→ **WHAT YOU NEED TO DO**
Pictures stay out of the copy; output exactly the lines from the one containing "1528x784 pixels. At" through the end of the material.

→ **PROVIDED INFORMATION**
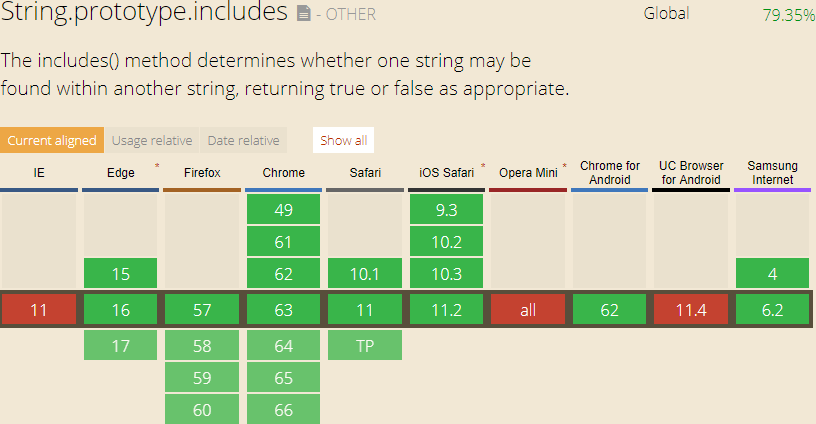Image resolution: width=816 pixels, height=424 pixels.
Task: Select the Current aligned view
Action: [52, 140]
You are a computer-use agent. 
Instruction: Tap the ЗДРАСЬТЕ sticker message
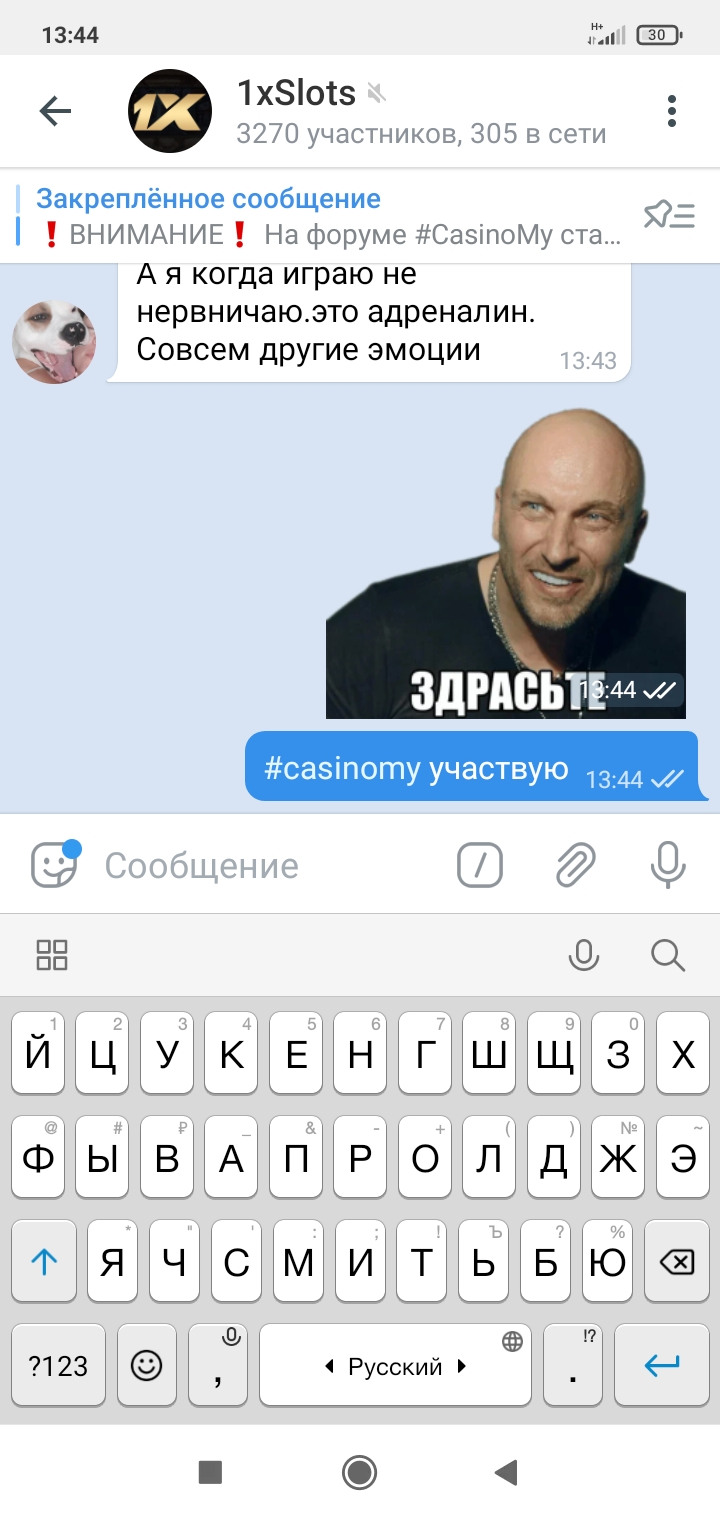point(506,564)
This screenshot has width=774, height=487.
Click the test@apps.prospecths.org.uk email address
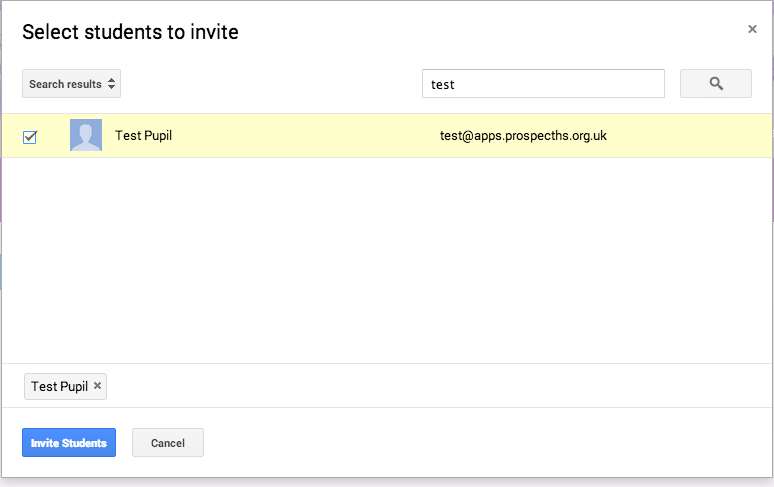523,136
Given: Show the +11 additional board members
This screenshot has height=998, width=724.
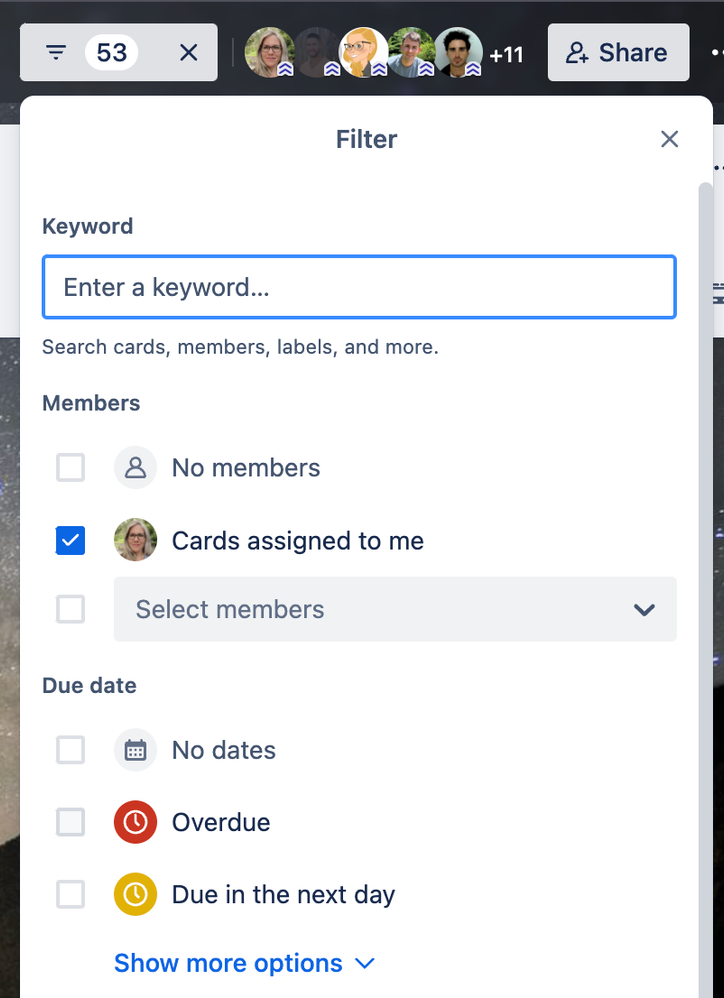Looking at the screenshot, I should pyautogui.click(x=506, y=54).
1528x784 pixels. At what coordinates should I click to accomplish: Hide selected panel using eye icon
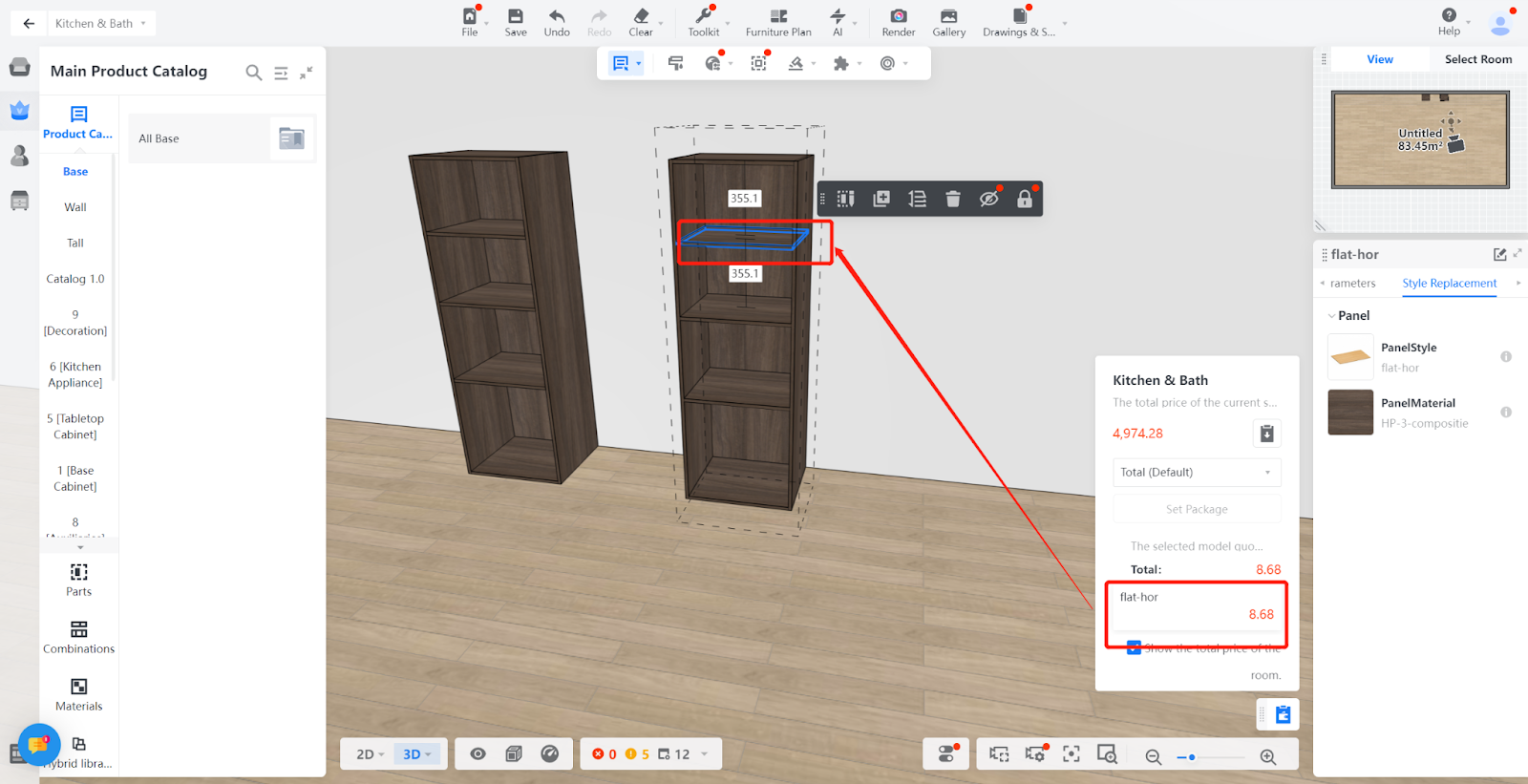pyautogui.click(x=988, y=199)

→ **EXERCISE ANSWER**
1528x784 pixels. At what coordinates should I click to accomplish: Hide selected panel using eye icon
pyautogui.click(x=988, y=199)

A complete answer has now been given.